More recently, the presence of major international firms such as Nestle, Kraft and Papas Oil have played an important role in increasing output. While the schemes have not been free of controversy, agricultural support from the EU through programmes such as the Special Accession Programme for Agricultural and Rural Development (SAPARD) and the Common Agricultural Policy have provided much-needed funds and technical help for farmers.

The sector clocked up real value growth of 3.8% year-on-year in the second quarter of 2010, up from 0.9% in the first, while the economy as a whole, deeply affected by the global economic crisis, shrank by 1.4%, according to a report by Raiffeisen Bank.

Legislative changes that entered into force on October 26 will also make market access easier for Bulgaria’s many small farmers.

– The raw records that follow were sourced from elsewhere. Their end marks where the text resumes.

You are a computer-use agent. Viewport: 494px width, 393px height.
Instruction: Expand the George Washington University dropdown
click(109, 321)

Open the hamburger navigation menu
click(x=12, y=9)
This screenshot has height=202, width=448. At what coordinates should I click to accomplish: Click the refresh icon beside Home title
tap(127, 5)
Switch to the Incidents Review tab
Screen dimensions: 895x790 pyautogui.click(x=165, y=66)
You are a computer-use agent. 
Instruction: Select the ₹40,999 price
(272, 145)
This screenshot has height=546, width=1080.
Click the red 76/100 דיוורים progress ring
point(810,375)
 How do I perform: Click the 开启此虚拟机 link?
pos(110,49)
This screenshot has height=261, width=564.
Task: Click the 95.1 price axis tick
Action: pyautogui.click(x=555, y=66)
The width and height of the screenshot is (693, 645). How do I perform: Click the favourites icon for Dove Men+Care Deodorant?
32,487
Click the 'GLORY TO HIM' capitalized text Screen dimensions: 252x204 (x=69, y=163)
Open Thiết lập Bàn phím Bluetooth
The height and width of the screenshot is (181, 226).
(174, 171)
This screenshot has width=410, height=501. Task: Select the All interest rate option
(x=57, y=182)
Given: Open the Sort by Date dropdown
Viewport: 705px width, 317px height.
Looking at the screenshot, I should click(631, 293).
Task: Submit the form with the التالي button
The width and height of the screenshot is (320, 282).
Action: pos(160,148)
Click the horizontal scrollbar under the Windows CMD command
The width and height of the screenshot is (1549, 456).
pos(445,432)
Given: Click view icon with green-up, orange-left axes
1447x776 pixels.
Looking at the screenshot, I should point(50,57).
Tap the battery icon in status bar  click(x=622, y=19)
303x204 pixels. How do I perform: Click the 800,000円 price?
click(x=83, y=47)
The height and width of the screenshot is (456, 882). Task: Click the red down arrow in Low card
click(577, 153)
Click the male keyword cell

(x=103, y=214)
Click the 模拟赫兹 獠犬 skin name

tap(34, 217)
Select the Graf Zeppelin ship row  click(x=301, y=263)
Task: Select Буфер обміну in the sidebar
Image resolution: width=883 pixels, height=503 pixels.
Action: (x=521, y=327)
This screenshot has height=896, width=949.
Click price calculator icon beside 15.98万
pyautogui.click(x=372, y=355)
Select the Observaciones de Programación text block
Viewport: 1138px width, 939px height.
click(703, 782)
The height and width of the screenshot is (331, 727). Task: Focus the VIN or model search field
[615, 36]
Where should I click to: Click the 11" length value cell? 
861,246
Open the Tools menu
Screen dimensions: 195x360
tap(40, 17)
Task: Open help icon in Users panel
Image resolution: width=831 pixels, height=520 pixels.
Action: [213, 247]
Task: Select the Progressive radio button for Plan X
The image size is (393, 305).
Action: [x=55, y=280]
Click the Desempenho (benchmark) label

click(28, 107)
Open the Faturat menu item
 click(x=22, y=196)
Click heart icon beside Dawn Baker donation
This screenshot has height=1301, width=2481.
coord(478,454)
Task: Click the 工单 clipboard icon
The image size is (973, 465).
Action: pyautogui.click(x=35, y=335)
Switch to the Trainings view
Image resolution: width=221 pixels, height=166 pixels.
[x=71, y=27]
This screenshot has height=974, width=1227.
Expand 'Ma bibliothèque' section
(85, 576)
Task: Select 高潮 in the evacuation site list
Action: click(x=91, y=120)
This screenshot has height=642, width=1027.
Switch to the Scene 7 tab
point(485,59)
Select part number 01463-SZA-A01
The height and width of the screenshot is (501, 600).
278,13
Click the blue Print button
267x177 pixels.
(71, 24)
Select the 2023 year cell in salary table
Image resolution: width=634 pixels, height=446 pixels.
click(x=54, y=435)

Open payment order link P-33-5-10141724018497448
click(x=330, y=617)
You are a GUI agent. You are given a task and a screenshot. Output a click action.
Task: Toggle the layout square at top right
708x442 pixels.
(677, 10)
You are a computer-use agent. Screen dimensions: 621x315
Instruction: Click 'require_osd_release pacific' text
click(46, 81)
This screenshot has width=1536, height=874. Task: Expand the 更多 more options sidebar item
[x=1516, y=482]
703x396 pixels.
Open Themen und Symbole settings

Previously, little regulatory infrastructure existed to allow farmers to process and sell their farm food, including cheese, directly to retailers, restaurants and consumers, making many dairy farmers reliant on sales of milk to dairies. With milk prices low, their margins were often negligible, but within months they will be able to sell their own value-added products on the open market, giving them more cash to invest in improving their farms and diversify their farm produce, including typical food products that are an integral part of local gastronomic traditions. 

“We very much hope that small farms can grow, and these reforms should be a good stimulus for farm development,” Dessislava Dimitrova, the national coordinator in Bulgaria for Slow Food, an international organisation that supports traditional food and farming, told OBG. “It is very important for small farmers to have the opportunity to sell produce to consumers, so the changes are a big step for them.”

Dimitrova also argues that the changes will be good for consumers, by increasing choice and particularly availability of niche regional products, adding competition for the major dairy companies. Over the longer term, she also expects them to increase export potential by increasing the output of high-value specialist foods, for which there is a growing market in Europe in particular. An example regularly cited is that of Bulgarian green cheese, a unique product for which there is considerable interest abroad but for which there is no legal regulation for production in the country, meaning that producers cannot increase output.

For the foreseeable future, the main players on the Bulgarian agricultural and food markets will still be large firms, including the many internationals that have invested in the country and helped raise the level of technology and capital, boosting output considerably. But Bulgaria’s many smallholders have an increasing role to play. With global food prices on the rise again, and opportunities for tapping into niche markets growing, Bulgaria’s farmers big and small can stand to reap the benefits.